WHAT NEEDS TO BE DONE
Word for word, restate the records that come after this.

EXCERPTED RECORDS
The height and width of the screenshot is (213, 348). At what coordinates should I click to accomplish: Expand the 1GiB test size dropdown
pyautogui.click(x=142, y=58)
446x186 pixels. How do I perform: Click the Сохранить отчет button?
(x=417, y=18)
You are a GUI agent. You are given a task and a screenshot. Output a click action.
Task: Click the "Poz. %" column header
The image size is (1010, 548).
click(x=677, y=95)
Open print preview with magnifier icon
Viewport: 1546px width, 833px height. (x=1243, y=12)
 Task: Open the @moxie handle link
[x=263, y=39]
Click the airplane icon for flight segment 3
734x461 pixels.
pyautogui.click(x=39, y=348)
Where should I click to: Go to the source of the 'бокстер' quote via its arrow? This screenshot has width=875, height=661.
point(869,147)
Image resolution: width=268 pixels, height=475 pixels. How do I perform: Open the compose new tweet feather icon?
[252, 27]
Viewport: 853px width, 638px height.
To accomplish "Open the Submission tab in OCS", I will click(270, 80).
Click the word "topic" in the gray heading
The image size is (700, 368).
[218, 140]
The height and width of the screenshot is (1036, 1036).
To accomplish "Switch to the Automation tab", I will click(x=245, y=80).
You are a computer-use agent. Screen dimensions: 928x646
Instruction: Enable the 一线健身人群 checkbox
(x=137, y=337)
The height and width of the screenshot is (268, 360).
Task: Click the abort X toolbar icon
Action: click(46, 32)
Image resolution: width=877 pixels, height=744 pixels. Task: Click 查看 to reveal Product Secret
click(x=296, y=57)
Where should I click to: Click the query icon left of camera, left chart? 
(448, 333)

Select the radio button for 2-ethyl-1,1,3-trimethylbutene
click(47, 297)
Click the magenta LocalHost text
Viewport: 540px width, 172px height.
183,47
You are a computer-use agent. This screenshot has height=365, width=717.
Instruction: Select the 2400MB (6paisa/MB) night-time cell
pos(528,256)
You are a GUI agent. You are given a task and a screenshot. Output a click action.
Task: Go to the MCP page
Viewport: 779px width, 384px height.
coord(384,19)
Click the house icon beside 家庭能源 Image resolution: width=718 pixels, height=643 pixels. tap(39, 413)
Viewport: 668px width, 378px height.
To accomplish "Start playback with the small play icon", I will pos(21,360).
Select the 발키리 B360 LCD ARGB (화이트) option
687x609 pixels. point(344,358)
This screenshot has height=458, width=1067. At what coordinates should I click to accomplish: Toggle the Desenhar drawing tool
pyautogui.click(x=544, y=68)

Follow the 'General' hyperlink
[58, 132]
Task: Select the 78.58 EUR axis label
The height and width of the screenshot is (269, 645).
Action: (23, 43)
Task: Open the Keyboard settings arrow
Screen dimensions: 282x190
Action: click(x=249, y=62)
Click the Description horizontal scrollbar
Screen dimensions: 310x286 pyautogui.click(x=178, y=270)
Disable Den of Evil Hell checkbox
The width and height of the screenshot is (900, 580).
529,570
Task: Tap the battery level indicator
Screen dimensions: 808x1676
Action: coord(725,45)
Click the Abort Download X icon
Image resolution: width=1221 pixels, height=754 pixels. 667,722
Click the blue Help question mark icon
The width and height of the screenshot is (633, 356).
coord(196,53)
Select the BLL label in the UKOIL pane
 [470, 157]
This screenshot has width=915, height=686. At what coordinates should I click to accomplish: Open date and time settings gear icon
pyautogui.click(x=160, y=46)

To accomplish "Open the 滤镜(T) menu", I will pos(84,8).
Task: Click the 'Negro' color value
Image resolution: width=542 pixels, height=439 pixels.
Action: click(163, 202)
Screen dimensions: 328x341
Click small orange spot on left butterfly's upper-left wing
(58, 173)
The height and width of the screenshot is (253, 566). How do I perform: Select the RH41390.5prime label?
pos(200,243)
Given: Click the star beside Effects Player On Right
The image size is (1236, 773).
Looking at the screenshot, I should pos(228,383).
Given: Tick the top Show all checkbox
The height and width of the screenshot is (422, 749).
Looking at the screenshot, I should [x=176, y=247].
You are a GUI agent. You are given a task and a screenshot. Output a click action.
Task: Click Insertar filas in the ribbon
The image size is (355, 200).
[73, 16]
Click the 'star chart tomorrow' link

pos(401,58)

FINAL ANSWER
The height and width of the screenshot is (213, 348). At what coordinates should I click to accomplish: Expand the 1GiB test size dropdown
pyautogui.click(x=142, y=58)
446x186 pixels. How do I perform: Click the Сохранить отчет button?
(x=417, y=18)
You are a GUI agent. You are given a task and a screenshot. Output a click action.
Task: Click the "Poz. %" column header
The image size is (1010, 548).
click(x=677, y=95)
Open print preview with magnifier icon
Viewport: 1546px width, 833px height. (x=1243, y=12)
 Task: Open the @moxie handle link
[x=263, y=39]
Click the airplane icon for flight segment 3
734x461 pixels.
pyautogui.click(x=39, y=348)
Where should I click to: Go to the source of the 'бокстер' quote via its arrow? This screenshot has width=875, height=661.
point(869,147)
Image resolution: width=268 pixels, height=475 pixels. How do I perform: Open the compose new tweet feather icon?
[252, 27]
Viewport: 853px width, 638px height.
To accomplish "Open the Submission tab in OCS", I will click(270, 80).
Click the word "topic" in the gray heading
The image size is (700, 368).
[218, 140]
The height and width of the screenshot is (1036, 1036).
To accomplish "Switch to the Automation tab", I will click(x=245, y=80).
You are a computer-use agent. Screen dimensions: 928x646
Instruction: Enable the 一线健身人群 checkbox
(x=137, y=337)
The height and width of the screenshot is (268, 360).
Task: Click the abort X toolbar icon
Action: click(46, 32)
Image resolution: width=877 pixels, height=744 pixels. Task: Click 查看 to reveal Product Secret
click(x=296, y=57)
Where should I click to: Click the query icon left of camera, left chart? 
(448, 333)

Select the radio button for 2-ethyl-1,1,3-trimethylbutene
click(47, 297)
Click the magenta LocalHost text
Viewport: 540px width, 172px height.
183,47
You are a computer-use agent. This screenshot has height=365, width=717.
Instruction: Select the 2400MB (6paisa/MB) night-time cell
pos(528,256)
You are a GUI agent. You are given a task and a screenshot. Output a click action.
Task: Go to the MCP page
Viewport: 779px width, 384px height.
coord(384,19)
Click the house icon beside 家庭能源 Image resolution: width=718 pixels, height=643 pixels. tap(39, 413)
Viewport: 668px width, 378px height.
To accomplish "Start playback with the small play icon", I will pos(21,360).
Select the 발키리 B360 LCD ARGB (화이트) option
687x609 pixels. point(344,358)
This screenshot has height=458, width=1067. At what coordinates should I click to accomplish: Toggle the Desenhar drawing tool
pyautogui.click(x=544, y=68)

Follow the 'General' hyperlink
[58, 132]
Task: Select the 78.58 EUR axis label
The height and width of the screenshot is (269, 645).
Action: (23, 43)
Task: Open the Keyboard settings arrow
Screen dimensions: 282x190
Action: click(x=249, y=62)
Click the Description horizontal scrollbar
Screen dimensions: 310x286 pyautogui.click(x=178, y=270)
Disable Den of Evil Hell checkbox
The width and height of the screenshot is (900, 580).
529,570
Task: Tap the battery level indicator
Screen dimensions: 808x1676
Action: coord(725,45)
Click the Abort Download X icon
Image resolution: width=1221 pixels, height=754 pixels. 667,722
Click the blue Help question mark icon
The width and height of the screenshot is (633, 356).
coord(196,53)
Select the BLL label in the UKOIL pane
 [470, 157]
This screenshot has width=915, height=686. At what coordinates should I click to accomplish: Open date and time settings gear icon
pyautogui.click(x=160, y=46)

To accomplish "Open the 滤镜(T) menu", I will pos(84,8).
Task: Click the 'Negro' color value
Image resolution: width=542 pixels, height=439 pixels.
Action: click(163, 202)
Screen dimensions: 328x341
Click small orange spot on left butterfly's upper-left wing
(58, 173)
The height and width of the screenshot is (253, 566). How do I perform: Select the RH41390.5prime label?
pos(200,243)
Given: Click the star beside Effects Player On Right
The image size is (1236, 773).
Looking at the screenshot, I should pos(228,383).
Given: Tick the top Show all checkbox
The height and width of the screenshot is (422, 749).
Looking at the screenshot, I should [x=176, y=247].
You are a GUI agent. You are given a task and a screenshot. Output a click action.
Task: Click Insertar filas in the ribbon
The image size is (355, 200).
[73, 16]
Click the 'star chart tomorrow' link

pos(401,58)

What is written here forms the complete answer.